# Cooling behaviour of beverage

This experiment (with tea and milk) seems to show that immediate addition of the milk gives the warmest drink:

But the experiment is far from perfect, especially because of the lack of replication.

And this simplified derivation, based on Newton's Law of Cooling finds the same. But it too is *very open* to well-reasoned critiques. It certainly relies on one rather questionable assumption.

**And here's my own experiment**. Experimental protocol is summarised at the end of this post.

I tracked both methods of drinking coffee over a $15\mathrm{min}$ period of time. At the end I found the coffee with immediate addition of milk to be about **$8^\circ$$\mathrm{Celsius}$ hotter than when the milk was added at the end of the run**. Even without replication that's likely to be highly significant.

The dimensionless temperature $\Theta$ v. time plots are quite revealing, Series $1$ is with immediate addition of milk, Series $2$ with addition at the end:

Assuming Newton's Law of cooling (see link for symbols used) applies, we can write:

$$\ln \Theta=\ln\Big[\frac{T(t)-T_{\infty}}{T_0-T_{\infty}}\Big]=-\frac{t}{\tau}$$

where:

$$\frac{1}{\tau}=\frac{h A}{m c_p}$$

$\tau$ is the so-called *characteristic time*. For immediate addition of the milk, Linear Regression gave a value of $1/\tau=0.0123\text{ 1/s}$ and $1/\tau=0.0148\text{ 1/s}$ for addition at the end, from the two runs above. That's a difference of about $17\text{ %}$.

Firstly, strong linearity of the $(\ln\Theta, t)$ plots indicates that radiative and evaporative losses are probably negligible compared to convective losses. Newton's Law of cooling seems to hold.

Secondly, the greater cooling rate for Series $2$ indicates a higher value for $\frac{1}{\tau}$, so for $\frac{hA}{mc_p}$.

A possible cause of the difference in cooling rate may lay in the factor $A/m$. For a cylinder with (constant) radius $R_0$ we found:

$$\frac{A}{m}=2\pi \Big(\frac{R_0^2}{m}+\frac{1}{\pi \rho R_0}\Big)$$

As $m$ goes up, $A/m$ comes down and so does $1/\tau$ and the cooling rate. Surely a *bucket* of hot coffee would take longer to cool than a mere cup?

So maybe what we're observing is *a mere mass effect*.

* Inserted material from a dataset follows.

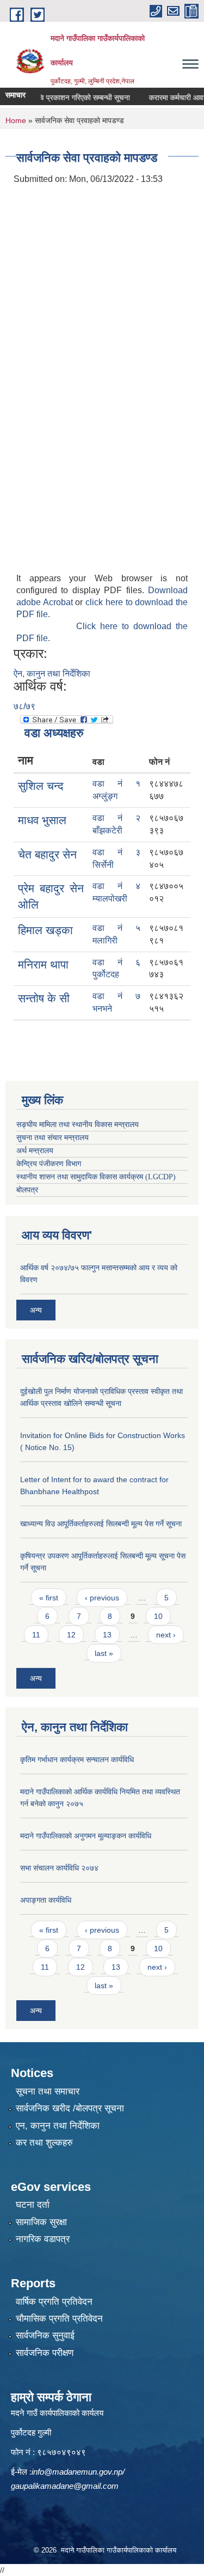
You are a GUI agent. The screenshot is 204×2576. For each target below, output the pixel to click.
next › (166, 1634)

The influence of the $A/m$ ratio on cooling rate was investigated empirically as follows.

The first two experiments were replicated but using coffee only. Another run was added in between the first two so we have three cooling rates for $A/m=0.83$, $A/m=0.87$, $A/m=0.91$:

Here the effect of $A/m$, although still present, is much smaller than in the first run.

Could the larger difference in cooling rate be caused by using milk? Milk has a lower heat capacity than water because it contains fat. That would increase $1/\tau$.

Various internet sources put the $c_p$ value for semi-skimmed milk at about $4.0\text{ kJ/(kgK)}$, as opposed to $4.18\text{ kJ/(kgK)}$ for pure water, a difference of about $4\text{ %}$. But we only used $27\text{ %}$ of milk in our first two runs, so it's unlikely to account for the $17\text{ %}$ observed difference in $1/\tau$ values.

**Experiment protocol (summary)**

$230\mathrm{g}$ of black, boiling instant coffee with $27\text{ %}$ of semi-skimmed milk.

Paper cup (take away), no lid. No insulation.

Slow magnetic stirring.

Environmental temperature $T_{\infty}=19.0^\circ\mathrm{Celsius}$, for the first two runs. For later runs that value had to be adjusted slightly.

The question is an old conundrum and can be found in various guises on the Internet and in handbooks. One can summarise it as follows:

If I add milk to my coffee and wait 5 minutes before drinking it and another person waits 5 minutes and then adds the milk to his/her coffee, who is drinking the hottest coffee?

A theoretical derivation of the end temperatures can be carried out based on the following assumptions/simplifications.

- amounts of milk and coffee are identical in both cases
- mixing of milk and coffee is adiabatic
- the cooling of the liquid (coffee or coffee plus milk) follows Newton's Law of Cooling
- radiative losses during cooling are negligible compared to convective losses
- evaporative losses are negligible
- material constants like density, specific heat capacity and convective heat transfer coefficients are independent of temperature
- the above list of assumptions may not be fully exhaustive

A derivation based on the above is tedious and shows both end temperatures to be very close together. But the derivation is also useless for providing a *definitive answer* (but it can be useful to provide *insights* into the cooling process) because critics can always point to one or more of the assumptions not being met in reality. Further refining the model will likely not quell such critiques.

**For those reasons a well designed experiment with sufficient replication (to allow statistical analysis) would be more interesting and insightful.**